What is the answer for an investor? 

Look at your buffer just in case we have a rate rise.

 An interest rate rise this year is “plausible”, with the Reserve Bank governor Philip Lowe urging new homeowners to build in a buffer to withstand any increase in mortgage repayments as the economy recovers from the COVID-19 recession. 

While optimistic about the economy with unemployment likely to be at 3.75 per cent by year’s end, Dr Lowe also revealed working Australians were unlikely to enjoy a real increase in their wages until 2023. 

Financial markets have priced in four interest rate rises this year.
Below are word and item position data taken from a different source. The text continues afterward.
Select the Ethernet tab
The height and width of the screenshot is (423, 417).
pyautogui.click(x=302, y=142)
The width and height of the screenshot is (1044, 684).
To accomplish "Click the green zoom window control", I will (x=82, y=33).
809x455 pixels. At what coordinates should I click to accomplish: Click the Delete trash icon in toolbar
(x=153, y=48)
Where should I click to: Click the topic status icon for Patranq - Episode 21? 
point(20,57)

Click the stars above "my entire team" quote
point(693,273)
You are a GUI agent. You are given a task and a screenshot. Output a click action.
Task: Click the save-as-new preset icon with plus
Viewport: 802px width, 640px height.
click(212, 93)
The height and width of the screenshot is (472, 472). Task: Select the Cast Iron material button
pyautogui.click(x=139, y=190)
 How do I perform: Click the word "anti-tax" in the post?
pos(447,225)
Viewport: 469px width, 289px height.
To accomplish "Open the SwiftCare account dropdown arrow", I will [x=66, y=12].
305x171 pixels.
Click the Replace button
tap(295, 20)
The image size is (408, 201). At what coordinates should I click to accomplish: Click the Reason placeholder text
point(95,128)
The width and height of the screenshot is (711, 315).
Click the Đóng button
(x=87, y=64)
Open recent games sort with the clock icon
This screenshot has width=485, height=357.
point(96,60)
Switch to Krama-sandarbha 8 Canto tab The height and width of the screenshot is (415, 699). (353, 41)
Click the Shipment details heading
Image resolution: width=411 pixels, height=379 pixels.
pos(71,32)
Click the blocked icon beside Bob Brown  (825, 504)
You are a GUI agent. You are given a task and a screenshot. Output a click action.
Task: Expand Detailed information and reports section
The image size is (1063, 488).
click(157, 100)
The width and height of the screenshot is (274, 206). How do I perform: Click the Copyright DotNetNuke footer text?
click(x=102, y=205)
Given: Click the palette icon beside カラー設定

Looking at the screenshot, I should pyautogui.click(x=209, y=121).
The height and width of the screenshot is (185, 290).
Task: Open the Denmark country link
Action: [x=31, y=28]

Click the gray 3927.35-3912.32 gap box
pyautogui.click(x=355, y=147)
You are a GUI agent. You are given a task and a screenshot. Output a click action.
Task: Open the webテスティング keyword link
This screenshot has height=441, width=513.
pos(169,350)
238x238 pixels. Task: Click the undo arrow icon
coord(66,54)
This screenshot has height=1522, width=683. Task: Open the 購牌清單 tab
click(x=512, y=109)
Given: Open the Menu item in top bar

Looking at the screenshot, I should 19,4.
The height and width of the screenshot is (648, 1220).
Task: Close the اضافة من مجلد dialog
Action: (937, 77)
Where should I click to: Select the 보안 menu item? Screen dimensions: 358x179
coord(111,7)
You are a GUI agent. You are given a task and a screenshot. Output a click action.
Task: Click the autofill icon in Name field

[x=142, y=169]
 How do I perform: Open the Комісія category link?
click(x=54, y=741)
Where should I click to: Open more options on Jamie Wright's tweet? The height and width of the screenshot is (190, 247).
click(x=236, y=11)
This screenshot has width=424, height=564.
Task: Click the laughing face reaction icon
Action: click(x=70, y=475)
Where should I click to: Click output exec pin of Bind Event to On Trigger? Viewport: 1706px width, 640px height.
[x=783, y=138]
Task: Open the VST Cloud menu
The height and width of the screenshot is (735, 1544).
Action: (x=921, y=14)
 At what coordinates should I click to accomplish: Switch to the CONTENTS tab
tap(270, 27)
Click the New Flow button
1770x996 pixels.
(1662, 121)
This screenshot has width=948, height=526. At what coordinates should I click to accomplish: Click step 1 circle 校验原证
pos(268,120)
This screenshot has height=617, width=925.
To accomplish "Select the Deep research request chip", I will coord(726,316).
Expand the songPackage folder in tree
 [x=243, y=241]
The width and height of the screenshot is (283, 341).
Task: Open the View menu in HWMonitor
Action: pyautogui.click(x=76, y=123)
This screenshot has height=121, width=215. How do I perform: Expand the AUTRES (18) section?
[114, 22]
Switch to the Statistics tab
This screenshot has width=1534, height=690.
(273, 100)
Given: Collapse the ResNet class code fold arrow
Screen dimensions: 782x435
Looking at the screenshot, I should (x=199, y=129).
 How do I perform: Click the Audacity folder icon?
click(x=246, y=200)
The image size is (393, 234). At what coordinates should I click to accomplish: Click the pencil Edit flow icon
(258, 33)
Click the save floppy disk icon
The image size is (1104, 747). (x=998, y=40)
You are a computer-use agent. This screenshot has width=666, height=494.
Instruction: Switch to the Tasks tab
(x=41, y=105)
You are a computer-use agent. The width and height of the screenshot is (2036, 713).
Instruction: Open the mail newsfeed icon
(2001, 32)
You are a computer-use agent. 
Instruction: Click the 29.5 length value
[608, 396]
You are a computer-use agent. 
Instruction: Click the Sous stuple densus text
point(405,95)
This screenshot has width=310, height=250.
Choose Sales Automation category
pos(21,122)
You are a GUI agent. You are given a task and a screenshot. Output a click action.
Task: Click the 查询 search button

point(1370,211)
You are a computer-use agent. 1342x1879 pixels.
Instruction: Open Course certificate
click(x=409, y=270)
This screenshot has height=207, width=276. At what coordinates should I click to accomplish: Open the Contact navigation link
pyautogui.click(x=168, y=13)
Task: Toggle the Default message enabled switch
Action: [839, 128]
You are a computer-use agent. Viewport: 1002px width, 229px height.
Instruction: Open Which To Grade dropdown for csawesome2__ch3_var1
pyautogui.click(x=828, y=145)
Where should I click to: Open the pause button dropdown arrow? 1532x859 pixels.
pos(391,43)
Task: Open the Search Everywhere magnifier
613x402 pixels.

The cash rate, which was last increased in 2010 when it returned to 4.75 per cent, has been at an all-time low of 0.1 per cent since November 2020. 

In November last year, Dr Lowe – who had previously said interest rates were likely to remain unchanged until 2024 – said market expectations of a rate rise in 2022 were a “complete overreaction” to inflation pressures, adding the chance of an increase was “extremely unlikely”. 

Since then, the consumer price index has soared to 3.5 per cent while underlying inflation, the RBA’s key measure of price pressures, has increased to a near 8-year high of 2.6 per cent. 

Pressed on whether the bank would lift rates this year, Dr Lowe said the faster-than-expected economic recovery, the rise in inflation and the sharp fall in unemployment all meant a 2022 rate rise was now a chance. 

“It’s certainly a plausible scenario that rates go up later this year,” he said. 

Therefore what is the answer for an investor? 

As a mortgage holder, it would be prudent to start to look fairly soon at those “Fixed Rates” mortgage offers available now as they will soon be on the rise. 

Look at your buffer just in case we have a rate rise, start to plan now for this, it will happen, in line with this, it may be a good time to have a review of your discretionary spending?